Information section start
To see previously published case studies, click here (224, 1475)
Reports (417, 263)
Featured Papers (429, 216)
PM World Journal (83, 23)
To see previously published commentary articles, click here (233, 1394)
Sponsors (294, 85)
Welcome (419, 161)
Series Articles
Information section end
## [Task goal]
Produce the material again exactly as it is shown above.

## [Your response]
To see previously published case studies, click here (224, 1475)
Reports (417, 263)
Featured Papers (429, 216)
PM World Journal (83, 23)
To see previously published commentary articles, click here (233, 1394)
Sponsors (294, 85)
Welcome (419, 161)
Series Articles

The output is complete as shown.